**Task:**
Extract every line starting at the line that contains "Task: Increase cashout value with up chevron" and ending with the final line of the data, inclusive; give only those lines, word for word.
Segment Open
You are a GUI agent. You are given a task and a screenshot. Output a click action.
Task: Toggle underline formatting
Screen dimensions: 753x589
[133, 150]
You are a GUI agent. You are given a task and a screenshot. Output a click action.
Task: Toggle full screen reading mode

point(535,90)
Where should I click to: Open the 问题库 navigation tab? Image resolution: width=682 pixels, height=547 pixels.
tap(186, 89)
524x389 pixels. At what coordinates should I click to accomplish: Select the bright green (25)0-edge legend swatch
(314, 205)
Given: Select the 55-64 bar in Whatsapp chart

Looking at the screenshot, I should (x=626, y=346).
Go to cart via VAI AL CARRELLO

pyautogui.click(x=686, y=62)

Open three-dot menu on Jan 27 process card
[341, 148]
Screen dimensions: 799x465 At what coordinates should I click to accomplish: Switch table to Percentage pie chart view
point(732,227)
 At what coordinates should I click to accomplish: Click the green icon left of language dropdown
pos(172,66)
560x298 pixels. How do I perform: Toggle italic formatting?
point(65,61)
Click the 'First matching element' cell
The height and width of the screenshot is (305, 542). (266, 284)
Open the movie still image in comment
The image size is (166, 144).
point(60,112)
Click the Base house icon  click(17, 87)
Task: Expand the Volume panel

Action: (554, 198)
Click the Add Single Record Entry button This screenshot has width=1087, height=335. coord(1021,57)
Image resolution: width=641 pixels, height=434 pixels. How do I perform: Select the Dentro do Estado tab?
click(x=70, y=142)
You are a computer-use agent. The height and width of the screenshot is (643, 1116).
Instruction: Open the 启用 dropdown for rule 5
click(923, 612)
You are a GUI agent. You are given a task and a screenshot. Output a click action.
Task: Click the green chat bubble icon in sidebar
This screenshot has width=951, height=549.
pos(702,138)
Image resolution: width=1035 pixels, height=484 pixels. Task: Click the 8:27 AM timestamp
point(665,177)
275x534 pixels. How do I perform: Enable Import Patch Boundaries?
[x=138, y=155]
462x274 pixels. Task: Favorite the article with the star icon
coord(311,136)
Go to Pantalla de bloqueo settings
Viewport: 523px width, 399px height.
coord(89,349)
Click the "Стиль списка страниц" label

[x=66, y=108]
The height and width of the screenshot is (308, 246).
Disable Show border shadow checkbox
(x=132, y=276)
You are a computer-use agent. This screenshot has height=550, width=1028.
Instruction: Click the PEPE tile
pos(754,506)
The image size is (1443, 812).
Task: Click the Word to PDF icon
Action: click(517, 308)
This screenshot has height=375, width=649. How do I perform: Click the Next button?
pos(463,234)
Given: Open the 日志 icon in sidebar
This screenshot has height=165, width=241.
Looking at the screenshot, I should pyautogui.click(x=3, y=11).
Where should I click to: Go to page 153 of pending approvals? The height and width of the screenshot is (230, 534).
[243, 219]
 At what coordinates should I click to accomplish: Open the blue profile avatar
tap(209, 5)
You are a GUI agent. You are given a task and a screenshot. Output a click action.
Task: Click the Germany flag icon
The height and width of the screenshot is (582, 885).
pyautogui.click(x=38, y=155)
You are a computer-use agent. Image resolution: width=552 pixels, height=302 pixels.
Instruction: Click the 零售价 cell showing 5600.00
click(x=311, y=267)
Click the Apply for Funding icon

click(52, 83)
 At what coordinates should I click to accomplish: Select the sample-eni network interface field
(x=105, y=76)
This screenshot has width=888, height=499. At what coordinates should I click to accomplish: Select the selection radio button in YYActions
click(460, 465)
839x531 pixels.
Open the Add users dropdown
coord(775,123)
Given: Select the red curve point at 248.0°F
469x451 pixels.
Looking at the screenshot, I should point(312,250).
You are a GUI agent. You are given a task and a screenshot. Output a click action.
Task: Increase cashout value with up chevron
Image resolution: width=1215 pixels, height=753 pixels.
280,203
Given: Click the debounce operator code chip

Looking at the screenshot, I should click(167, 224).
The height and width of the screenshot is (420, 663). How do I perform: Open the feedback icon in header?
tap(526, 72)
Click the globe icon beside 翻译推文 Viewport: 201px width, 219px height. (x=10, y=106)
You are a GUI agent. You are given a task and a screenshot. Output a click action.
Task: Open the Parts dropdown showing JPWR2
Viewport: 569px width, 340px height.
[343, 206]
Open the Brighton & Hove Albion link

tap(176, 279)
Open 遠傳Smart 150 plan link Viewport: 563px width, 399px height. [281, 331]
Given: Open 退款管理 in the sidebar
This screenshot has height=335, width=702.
Segment Closed
**Expected answer:**
Task: Increase cashout value with up chevron
Image resolution: width=1215 pixels, height=753 pixels.
280,203
Given: Click the debounce operator code chip

Looking at the screenshot, I should click(167, 224).
The height and width of the screenshot is (420, 663). How do I perform: Open the feedback icon in header?
tap(526, 72)
Click the globe icon beside 翻译推文 Viewport: 201px width, 219px height. (x=10, y=106)
You are a GUI agent. You are given a task and a screenshot. Output a click action.
Task: Open the Parts dropdown showing JPWR2
Viewport: 569px width, 340px height.
[343, 206]
Open the Brighton & Hove Albion link

tap(176, 279)
Open 遠傳Smart 150 plan link Viewport: 563px width, 399px height. [281, 331]
Given: Open 退款管理 in the sidebar
This screenshot has height=335, width=702.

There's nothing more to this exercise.